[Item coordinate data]
----

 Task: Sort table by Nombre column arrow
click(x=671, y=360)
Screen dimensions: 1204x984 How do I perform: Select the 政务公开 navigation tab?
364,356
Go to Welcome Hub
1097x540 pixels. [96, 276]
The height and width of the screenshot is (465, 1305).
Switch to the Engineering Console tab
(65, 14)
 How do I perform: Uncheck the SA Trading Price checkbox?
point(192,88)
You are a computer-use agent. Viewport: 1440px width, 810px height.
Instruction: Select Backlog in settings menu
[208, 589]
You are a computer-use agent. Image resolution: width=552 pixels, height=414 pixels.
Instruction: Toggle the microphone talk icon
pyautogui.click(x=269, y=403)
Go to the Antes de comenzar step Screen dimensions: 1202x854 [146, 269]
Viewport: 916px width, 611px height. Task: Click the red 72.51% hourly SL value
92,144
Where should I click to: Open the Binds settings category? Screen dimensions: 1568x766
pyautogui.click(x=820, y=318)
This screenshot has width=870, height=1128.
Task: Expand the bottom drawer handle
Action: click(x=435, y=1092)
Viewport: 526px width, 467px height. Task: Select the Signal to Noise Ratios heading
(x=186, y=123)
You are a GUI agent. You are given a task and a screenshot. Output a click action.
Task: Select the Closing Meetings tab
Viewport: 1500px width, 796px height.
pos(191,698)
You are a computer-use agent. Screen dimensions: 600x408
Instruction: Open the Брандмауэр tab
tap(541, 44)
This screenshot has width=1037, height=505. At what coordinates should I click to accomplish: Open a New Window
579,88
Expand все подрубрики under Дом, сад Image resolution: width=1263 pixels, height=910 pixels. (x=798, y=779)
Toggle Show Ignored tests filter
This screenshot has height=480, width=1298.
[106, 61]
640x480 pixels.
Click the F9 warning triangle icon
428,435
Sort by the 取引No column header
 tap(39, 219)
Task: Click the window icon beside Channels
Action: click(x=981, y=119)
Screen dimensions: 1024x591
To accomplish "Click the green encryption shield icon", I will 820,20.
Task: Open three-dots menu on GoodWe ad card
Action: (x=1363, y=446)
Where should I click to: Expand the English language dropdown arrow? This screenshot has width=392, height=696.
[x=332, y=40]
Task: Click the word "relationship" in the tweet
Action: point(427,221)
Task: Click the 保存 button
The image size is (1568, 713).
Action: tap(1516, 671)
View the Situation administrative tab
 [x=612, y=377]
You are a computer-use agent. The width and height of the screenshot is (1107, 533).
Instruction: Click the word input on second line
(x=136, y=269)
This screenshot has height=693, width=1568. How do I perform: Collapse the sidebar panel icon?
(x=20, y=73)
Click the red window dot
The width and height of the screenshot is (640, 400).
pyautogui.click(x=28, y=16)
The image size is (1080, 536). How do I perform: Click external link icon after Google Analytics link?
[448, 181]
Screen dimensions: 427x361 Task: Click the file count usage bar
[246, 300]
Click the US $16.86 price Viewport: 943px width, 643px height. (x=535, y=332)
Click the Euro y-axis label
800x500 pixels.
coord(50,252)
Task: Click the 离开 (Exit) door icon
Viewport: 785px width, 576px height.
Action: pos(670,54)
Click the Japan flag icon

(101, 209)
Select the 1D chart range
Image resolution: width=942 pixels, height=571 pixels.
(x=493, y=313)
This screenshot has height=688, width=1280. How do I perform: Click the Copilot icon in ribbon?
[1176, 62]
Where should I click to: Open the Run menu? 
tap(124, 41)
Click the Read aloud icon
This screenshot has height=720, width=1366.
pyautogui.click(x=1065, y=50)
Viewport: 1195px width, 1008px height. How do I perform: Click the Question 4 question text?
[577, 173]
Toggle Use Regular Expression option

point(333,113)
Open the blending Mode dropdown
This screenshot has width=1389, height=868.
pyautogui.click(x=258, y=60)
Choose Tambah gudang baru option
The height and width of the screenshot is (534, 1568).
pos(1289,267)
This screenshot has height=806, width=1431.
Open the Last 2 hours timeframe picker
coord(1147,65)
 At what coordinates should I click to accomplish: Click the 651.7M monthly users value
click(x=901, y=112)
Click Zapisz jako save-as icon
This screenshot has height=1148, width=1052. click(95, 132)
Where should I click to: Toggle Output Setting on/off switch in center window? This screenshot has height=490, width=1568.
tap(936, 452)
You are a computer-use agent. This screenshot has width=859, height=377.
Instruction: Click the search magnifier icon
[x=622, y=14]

----

Given request:
Reproduce every line of the data above word for word, with nothing left out or changed.

Final result:
 Task: Sort table by Nombre column arrow
click(x=671, y=360)
Screen dimensions: 1204x984 How do I perform: Select the 政务公开 navigation tab?
364,356
Go to Welcome Hub
1097x540 pixels. [96, 276]
The height and width of the screenshot is (465, 1305).
Switch to the Engineering Console tab
(65, 14)
 How do I perform: Uncheck the SA Trading Price checkbox?
point(192,88)
You are a computer-use agent. Viewport: 1440px width, 810px height.
Instruction: Select Backlog in settings menu
[208, 589]
You are a computer-use agent. Image resolution: width=552 pixels, height=414 pixels.
Instruction: Toggle the microphone talk icon
pyautogui.click(x=269, y=403)
Go to the Antes de comenzar step Screen dimensions: 1202x854 [146, 269]
Viewport: 916px width, 611px height. Task: Click the red 72.51% hourly SL value
92,144
Where should I click to: Open the Binds settings category? Screen dimensions: 1568x766
pyautogui.click(x=820, y=318)
This screenshot has width=870, height=1128.
Task: Expand the bottom drawer handle
Action: click(x=435, y=1092)
Viewport: 526px width, 467px height. Task: Select the Signal to Noise Ratios heading
(x=186, y=123)
You are a GUI agent. You are given a task and a screenshot. Output a click action.
Task: Select the Closing Meetings tab
Viewport: 1500px width, 796px height.
pos(191,698)
You are a computer-use agent. Screen dimensions: 600x408
Instruction: Open the Брандмауэр tab
tap(541, 44)
This screenshot has width=1037, height=505. At what coordinates should I click to accomplish: Open a New Window
579,88
Expand все подрубрики under Дом, сад Image resolution: width=1263 pixels, height=910 pixels. (x=798, y=779)
Toggle Show Ignored tests filter
This screenshot has height=480, width=1298.
[106, 61]
640x480 pixels.
Click the F9 warning triangle icon
428,435
Sort by the 取引No column header
 tap(39, 219)
Task: Click the window icon beside Channels
Action: click(x=981, y=119)
Screen dimensions: 1024x591
To accomplish "Click the green encryption shield icon", I will 820,20.
Task: Open three-dots menu on GoodWe ad card
Action: (x=1363, y=446)
Where should I click to: Expand the English language dropdown arrow? This screenshot has width=392, height=696.
[x=332, y=40]
Task: Click the word "relationship" in the tweet
Action: point(427,221)
Task: Click the 保存 button
The image size is (1568, 713).
Action: tap(1516, 671)
View the Situation administrative tab
 [x=612, y=377]
You are a computer-use agent. The width and height of the screenshot is (1107, 533).
Instruction: Click the word input on second line
(x=136, y=269)
This screenshot has height=693, width=1568. How do I perform: Collapse the sidebar panel icon?
(x=20, y=73)
Click the red window dot
The width and height of the screenshot is (640, 400).
pyautogui.click(x=28, y=16)
The image size is (1080, 536). How do I perform: Click external link icon after Google Analytics link?
[448, 181]
Screen dimensions: 427x361 Task: Click the file count usage bar
[246, 300]
Click the US $16.86 price Viewport: 943px width, 643px height. (x=535, y=332)
Click the Euro y-axis label
800x500 pixels.
coord(50,252)
Task: Click the 离开 (Exit) door icon
Viewport: 785px width, 576px height.
Action: pos(670,54)
Click the Japan flag icon

(101, 209)
Select the 1D chart range
Image resolution: width=942 pixels, height=571 pixels.
(x=493, y=313)
This screenshot has height=688, width=1280. How do I perform: Click the Copilot icon in ribbon?
[1176, 62]
Where should I click to: Open the Run menu? 
tap(124, 41)
Click the Read aloud icon
This screenshot has height=720, width=1366.
pyautogui.click(x=1065, y=50)
Viewport: 1195px width, 1008px height. How do I perform: Click the Question 4 question text?
[577, 173]
Toggle Use Regular Expression option

point(333,113)
Open the blending Mode dropdown
This screenshot has width=1389, height=868.
pyautogui.click(x=258, y=60)
Choose Tambah gudang baru option
The height and width of the screenshot is (534, 1568).
pos(1289,267)
This screenshot has height=806, width=1431.
Open the Last 2 hours timeframe picker
coord(1147,65)
 At what coordinates should I click to accomplish: Click the 651.7M monthly users value
click(x=901, y=112)
Click Zapisz jako save-as icon
This screenshot has height=1148, width=1052. click(95, 132)
Where should I click to: Toggle Output Setting on/off switch in center window? This screenshot has height=490, width=1568.
tap(936, 452)
You are a computer-use agent. This screenshot has width=859, height=377.
Instruction: Click the search magnifier icon
[x=622, y=14]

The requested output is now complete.